(Stored data)
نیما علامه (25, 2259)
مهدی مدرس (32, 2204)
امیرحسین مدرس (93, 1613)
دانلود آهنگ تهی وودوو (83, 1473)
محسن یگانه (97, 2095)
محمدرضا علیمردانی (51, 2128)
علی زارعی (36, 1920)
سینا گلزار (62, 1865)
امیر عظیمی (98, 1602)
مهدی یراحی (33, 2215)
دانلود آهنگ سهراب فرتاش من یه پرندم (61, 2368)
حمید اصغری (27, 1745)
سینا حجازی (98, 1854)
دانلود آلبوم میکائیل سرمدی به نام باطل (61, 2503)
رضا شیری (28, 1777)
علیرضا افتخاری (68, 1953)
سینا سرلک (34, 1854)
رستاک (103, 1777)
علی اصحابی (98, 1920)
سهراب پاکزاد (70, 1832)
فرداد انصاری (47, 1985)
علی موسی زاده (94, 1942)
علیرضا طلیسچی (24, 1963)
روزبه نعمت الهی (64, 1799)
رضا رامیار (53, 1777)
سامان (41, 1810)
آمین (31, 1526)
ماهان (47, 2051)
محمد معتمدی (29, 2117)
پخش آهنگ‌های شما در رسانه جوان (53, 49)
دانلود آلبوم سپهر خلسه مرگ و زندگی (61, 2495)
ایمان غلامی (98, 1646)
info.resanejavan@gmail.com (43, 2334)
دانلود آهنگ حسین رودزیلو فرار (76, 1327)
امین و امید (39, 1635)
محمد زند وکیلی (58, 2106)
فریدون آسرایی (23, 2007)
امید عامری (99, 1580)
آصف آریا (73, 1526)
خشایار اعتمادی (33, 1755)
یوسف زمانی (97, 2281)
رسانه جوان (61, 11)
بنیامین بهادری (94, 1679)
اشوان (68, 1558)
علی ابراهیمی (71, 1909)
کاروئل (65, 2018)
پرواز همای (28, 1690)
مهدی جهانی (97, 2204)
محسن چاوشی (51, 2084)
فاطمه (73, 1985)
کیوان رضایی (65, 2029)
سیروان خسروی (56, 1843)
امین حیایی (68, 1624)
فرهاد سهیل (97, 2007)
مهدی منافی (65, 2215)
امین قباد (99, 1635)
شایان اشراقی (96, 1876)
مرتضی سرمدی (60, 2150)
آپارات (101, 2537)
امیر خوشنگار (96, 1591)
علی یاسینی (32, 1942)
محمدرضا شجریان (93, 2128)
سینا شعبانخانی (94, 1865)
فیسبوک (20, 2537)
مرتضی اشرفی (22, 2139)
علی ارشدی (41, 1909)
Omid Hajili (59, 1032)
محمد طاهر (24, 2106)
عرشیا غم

Work item
Every entry should be printed again exactly as written.

Result below
نیما علامه (25, 2259)
مهدی مدرس (32, 2204)
امیرحسین مدرس (93, 1613)
دانلود آهنگ تهی وودوو (83, 1473)
محسن یگانه (97, 2095)
محمدرضا علیمردانی (51, 2128)
علی زارعی (36, 1920)
سینا گلزار (62, 1865)
امیر عظیمی (98, 1602)
مهدی یراحی (33, 2215)
دانلود آهنگ سهراب فرتاش من یه پرندم (61, 2368)
حمید اصغری (27, 1745)
سینا حجازی (98, 1854)
دانلود آلبوم میکائیل سرمدی به نام باطل (61, 2503)
رضا شیری (28, 1777)
علیرضا افتخاری (68, 1953)
سینا سرلک (34, 1854)
رستاک (103, 1777)
علی اصحابی (98, 1920)
سهراب پاکزاد (70, 1832)
فرداد انصاری (47, 1985)
علی موسی زاده (94, 1942)
علیرضا طلیسچی (24, 1963)
روزبه نعمت الهی (64, 1799)
رضا رامیار (53, 1777)
سامان (41, 1810)
آمین (31, 1526)
ماهان (47, 2051)
محمد معتمدی (29, 2117)
پخش آهنگ‌های شما در رسانه جوان (53, 49)
دانلود آلبوم سپهر خلسه مرگ و زندگی (61, 2495)
ایمان غلامی (98, 1646)
info.resanejavan@gmail.com (43, 2334)
دانلود آهنگ حسین رودزیلو فرار (76, 1327)
امین و امید (39, 1635)
محمد زند وکیلی (58, 2106)
فریدون آسرایی (23, 2007)
امید عامری (99, 1580)
آصف آریا (73, 1526)
خشایار اعتمادی (33, 1755)
یوسف زمانی (97, 2281)
رسانه جوان (61, 11)
بنیامین بهادری (94, 1679)
اشوان (68, 1558)
علی ابراهیمی (71, 1909)
کاروئل (65, 2018)
پرواز همای (28, 1690)
مهدی جهانی (97, 2204)
محسن چاوشی (51, 2084)
فاطمه (73, 1985)
کیوان رضایی (65, 2029)
سیروان خسروی (56, 1843)
امین حیایی (68, 1624)
فرهاد سهیل (97, 2007)
مهدی منافی (65, 2215)
امین قباد (99, 1635)
شایان اشراقی (96, 1876)
مرتضی سرمدی (60, 2150)
آپارات (101, 2537)
امیر خوشنگار (96, 1591)
علی یاسینی (32, 1942)
محمدرضا شجریان (93, 2128)
سینا شعبانخانی (94, 1865)
فیسبوک (20, 2537)
مرتضی اشرفی (22, 2139)
علی ارشدی (41, 1909)
Omid Hajili (59, 1032)
محمد طاهر (24, 2106)
عرشیا غم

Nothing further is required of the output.